How to Modify a 1973 Dodge 360

The Mopar 360 engine doesn't exactly have the sense of glory and myth that some of Chrysler's other V-8s have had over the years, and that's not entirely fair. The 360 had the misfortune of debuting in 1971 with a two-barrel carburetor, and spent the next 20 years chugging reluctantly through the smog era in the engine bays of trucks and sedans. While the 360 never got quite the limelight that the 340 did in its heydey, these days, it's every bit as competitive -- if not quite as cheap to build -- as any small-block Ford or Chevy.

Basic Understanding

  • This won't come as any great shock to experienced Mopar builders, but Chrysler engine builds can get very expensive, very quickly.
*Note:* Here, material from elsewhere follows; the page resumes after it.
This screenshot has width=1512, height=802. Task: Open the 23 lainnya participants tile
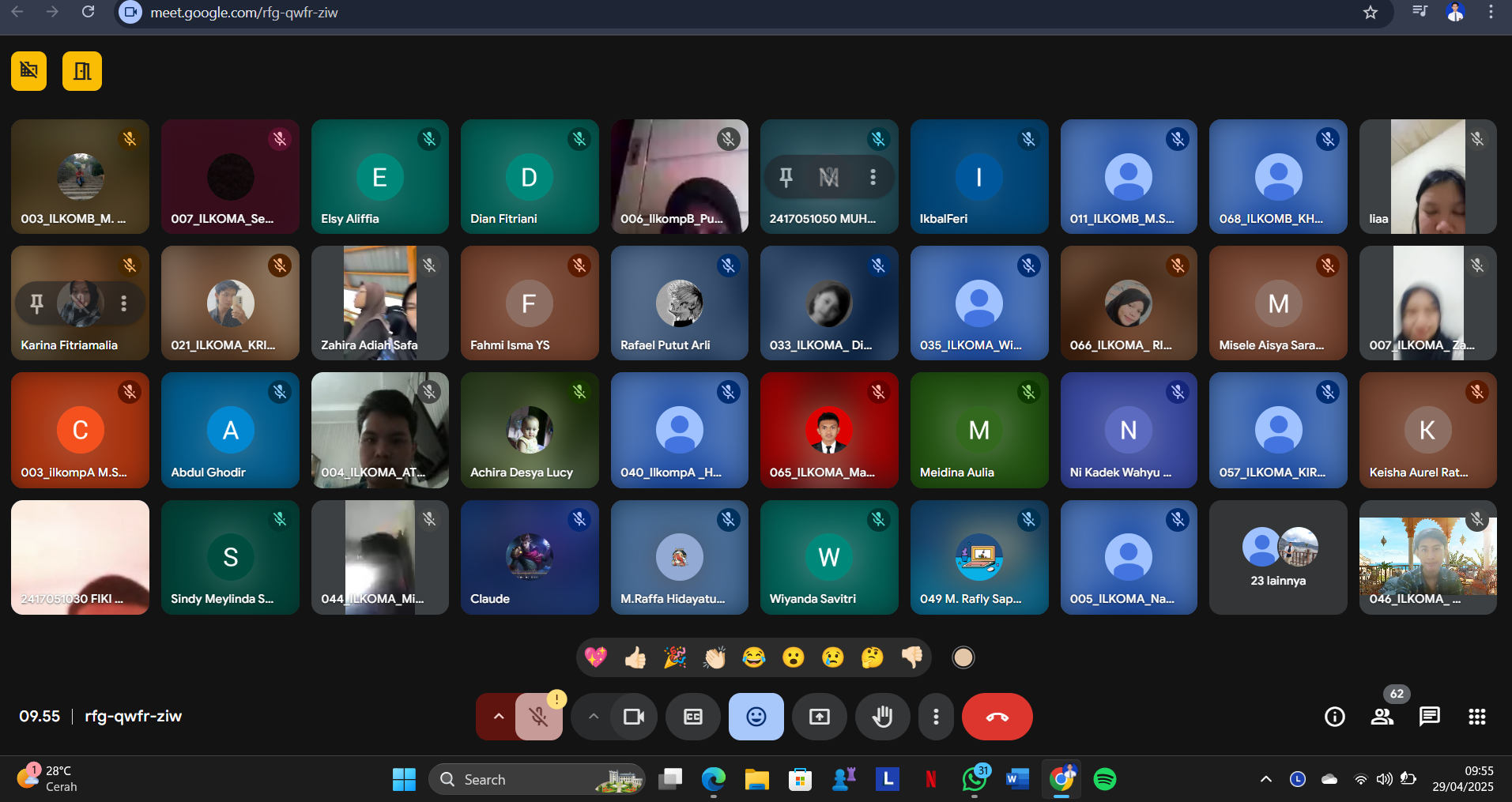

Fords and Chevys are dirt cheap to build because they remained fundamentally unchanged for nearly half a century, they were produced by the millions in many applications, and a lot of those applications were high-performance vehicles that people wanted to modify. The early 360 -- not so much. For that reason, building a really strong 360 is as much a matter of how much you're willing to spend and replace as anything else. But one thing you'll need to replace on a 1973 no matter what is the heads. Early heads don't have hardened valve seats for use with unleaded fuel, and it's not worth having new valve seats pressed in when there are better options.

Heads

  • Cylinder heads are a major factor on the 360 -- enough that a good set will make or break your whole build. Early on, factory high-performance 1968-to-1971, 340 -- "X" casting -- heads were the default choice for serious 360 builds. They used 2.02-inch intake and 1.88-inch exhaust valves, which are perfect for a 360. However, these heads are very hard to come by now, expensive when you do find them, and bound to need some valve seat work. Despite what others may tell you, later "J" casting 360 heads had identical port designs, and differed from X heads only in the valve sizes and that the combustion chambers were 3 cc larger after milling. They're also dirt cheap, and were made long after Chrysler went to hardened valve seats, so any junkyard set will work. The smaller 1.88 valves are actually an advantage here, because you can have the seats machined oversize for new 2.02 valves, have a three-angle grind put on them, and then you'll have brand new valves and seats. With minor pocket porting and a little cleanup, these heads are almost as good as aftermarket units casting five times as much.

400 Horsepower

  • As Mopar enthusiasts know, 400 horses is no big feat for a 360, especially one with properly prepared heads. Even the woeful little 318 regularly sees numbers surpassing this. Revs Research's crate engine provides a pretty good basis for an easy DIY 400-plus horsepower. The Revs engine starts with late-model Magnum heads, which are more trouble and expense than they're worth if you've got a good set of J heads with 2.02 valves. Revs builds their engines with 10.5-to-1 pistons, and Edelbrock Torquer II or Performaer RPM intake, adjustable roller rocker arms, a windage tray and a single pattern cam with 245 degrees at 0.050-inch lift. If you find yourself a bit short of Rev's 425-horse figure after using J heads and a more street-friendly 9.5-to-1 compression, you should be able to make it up by gasket-matching the heads to the intake.

500 horsepower

  • A good set of ported factor heads should get you to about 450 horsepower, but to hit 500 horses you'll need to step it up a bit. Car Craft Magazine recommended RHS Pro Action 360 X heads, based as you might guess on the old 340 X head. At about $650 unassembled in 2014, they're a good deal, and easily outflow a ported stock head with plenty more room for additional porting. Or, you could go for a set of Performer RPM heads if you have the budget. With the right cam, those and a Performer RPM air gap intake and 750 carb should get you near 500 horsepower. But you'll be revving the 360 to death to do it. You'd likely be better and safer off going with a stroker kit with a 4-inch crank, and boring the engine 0.030 over. This will get you about 402 cubic inches, which will maintain the same horsepower output, but with more torque and at a low engine rpm. At $1,500 to $1,800, a stroker kit isn't the cheapest thing in the world -- but you'll at least have the peace of mind of having a rotating assembly that's up to the task.